Sponsored research: Grants awarded to engineering faculty

The Division of Sponsored Research received notification in June that the following grants in excess of $25,000 had been awarded to engineering faculty members:

Theodore A. Bapty, Electrical Engineering and Computer Science, has received an award in the amount of $77,000 by the Department of Energy for “Lattice QCD SCIDAC:  Optimization of Faulty Mitigation for Large Commodity Clusters.”

Bharat L. Bhuva, Electrical Engineering and Computer Science, has received an award in the amount of $58,333 by the Cisco Systems Foundation for “Cisco TSMC Logic Test Chip Design and Test.”

George E. Cook, Electrical Engineering and Computer Science, has received an award in the amount of $30,000 by the National Aeronautics and Space Administration for “Characterization and Predictive Process Modeling of Tool Wear in Friction Stir Welding of Metal Matrix Composites – Pre-Doctoral Fellowship for Tracie Prater.”

Jim L. Davidson, Electrical Engineering and Computer Science, has received an award in the amount of $55,592 by the Amtec Corporation for “CNT Ultracapacitors.”  Weng Poo Kang is co-principal investigator.

Robert L. Galloway, Jr., Biomedical Engineering, has received an award in the amount of $107,376 by the National Institutes of Health for “System for Image-guided, Minimally-invasive Kidney Surgery.”

Michael Goldfarb, Mechanical Engineering, has received an award in the amount of $301,887 by the National Institute of Child Health and Human Development for “A Joint-coupled Controlled-brake Orthosis System for Hybrid FES Gait Restoration in Paraplegics.”

Jeffrey S. Kauppila, Electrical Engineering and Computer Science, has received an award in the amount of $150,000 by the Charles Start Draper Lab, Incorporated for “Draper Directive R&D.”  Lloyd W. Massengill is co-principal investigator.

Bennett A. Landman, Electrical Engineering and Computer Science, has received an award in the amount of $168,428 by the National Institute of Neurological Disorders and Stroke for “Development of an Interactive Web-based Game for Collaborative Labeling of Medical Images.”

Peter N. Pintauro, Chemical Engineering, has received an award in the amount of $30,000 by The Electrochemical Society for “2010 ECS Oronzio de Nora Industrial Electrochemistry Fellowship.”  Dr. Pintauro also received an award in the amount of $200,000 from the Department of Energy for “Nano Capillary Network Proton Conducting Membranes for High Temperature Hydrogen/Air.”

Robert A. Reed, Electrical Engineering and Computer Science, has received an award in the amount of $191,275 by the National Aeronautics and Space Administration for “Experimental and Simulation Studies of Radiation Effects in Advanced Microelectronic Devices.”  Marcus Mendenhall and Robert A. Weller are co-principal investigators.  Dr.
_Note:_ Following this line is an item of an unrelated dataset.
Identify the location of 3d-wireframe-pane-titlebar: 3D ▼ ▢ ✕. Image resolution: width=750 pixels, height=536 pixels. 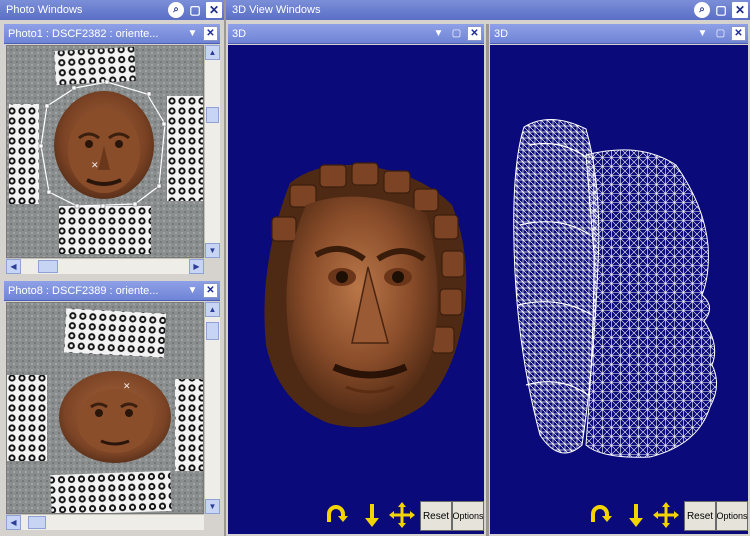
(619, 34).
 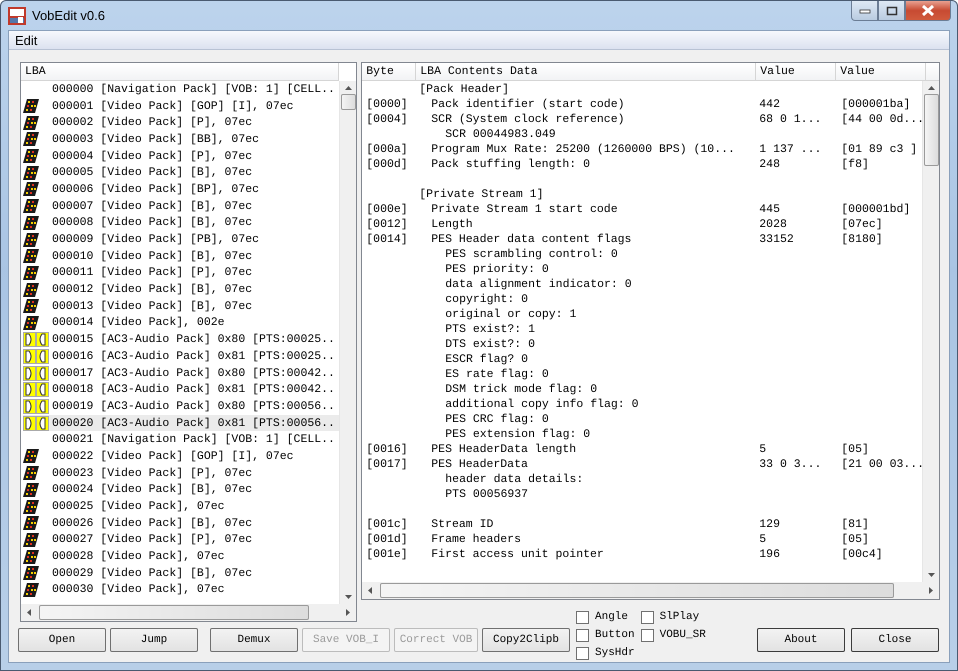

Reed also received an award in the amount of $50,000 from the Department of Defense for “Mechanisms of Ionization-induced Carrier Transport and Collection in Next-generation III-V Structures.”

Douglas C. Schmidt, Electrical Engineering and Computer Science has received an award in the amount of $73,000 by the Department of Defense for “AFRL Systems and Software PRodUcibility Collaboration and Experimentation Environment (S2PRUCE2).”  William Hall is co-principal investigator.  Dr. Schmidt also received an award in the amount of $50,050 from the Department of Defense for “Environment-specific Inter-ORB Protocol (ESIOP).”  Also, the Lockheed Martin Corporation has awarded Dr. Schmidt $35,000 for “Predictive Cache Modeling and Analysis.”  Christopher J. White is co-principal investigator on this project.
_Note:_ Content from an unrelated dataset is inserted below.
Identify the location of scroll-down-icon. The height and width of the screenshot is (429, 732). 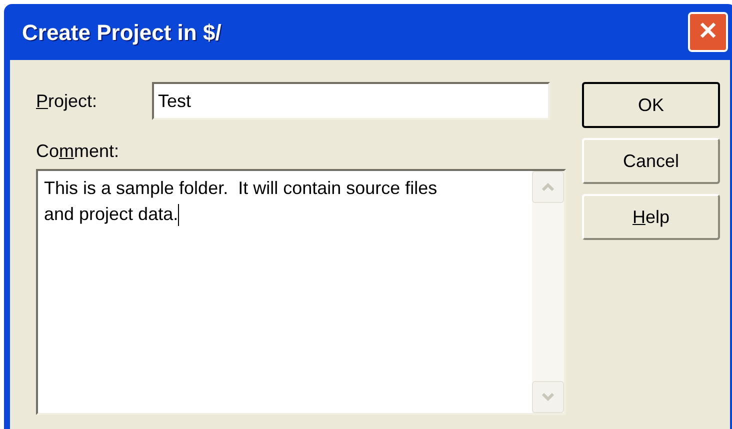
(548, 397).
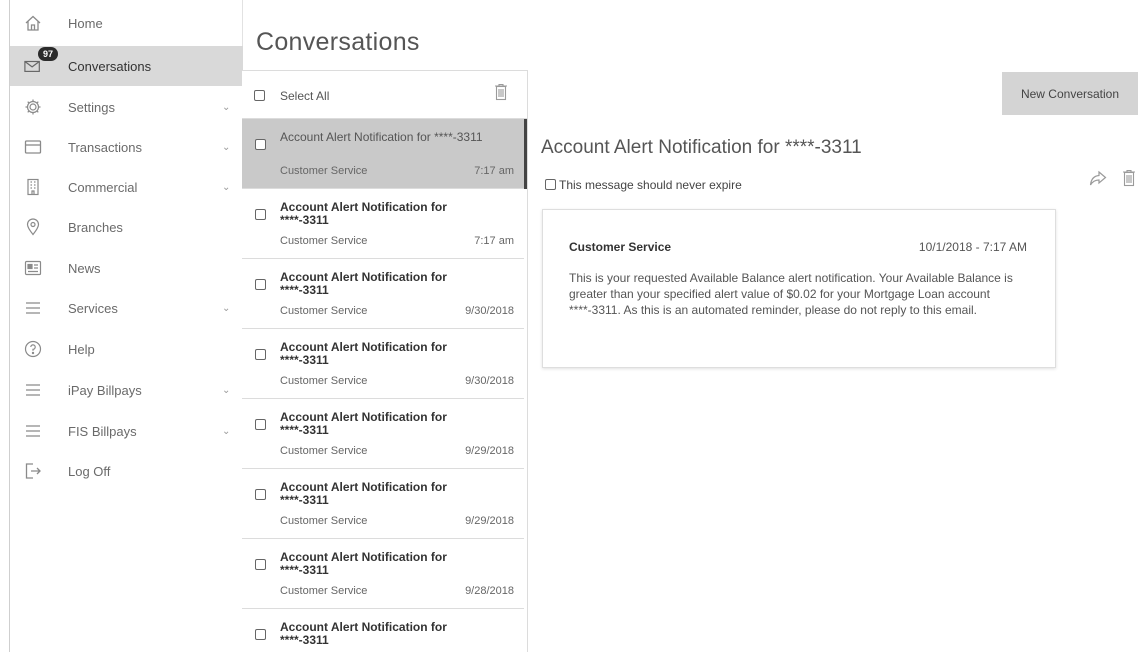  I want to click on never-expire-label: This message should never expire, so click(650, 185).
Nabil Simaan, Mechanical Engineering, has received an award in the amount of $80,000 by the Cochlear Corporation for “Robotic Tools for Electrode Array Insertion.”

Robert J. Webster, III, Mechanical Engineering, has received an award in the amount of $33,341 by The MATHWORKS for “Modeling and Control of an Educational Haptic Robot Using Matlab/Simulink.”

John P. Wikswo, Jr., Physics and Astronomy, has received an award in the amount of $540,275 by the National Heart, Lung and Blood Institute for “Correlative Multimodal Imaging of Cardiac Electrophysiology and Metabolism.”  Franz J. Baudenbacher, biomedical engineering, and Veniamin Sidorov are co-principal investigators.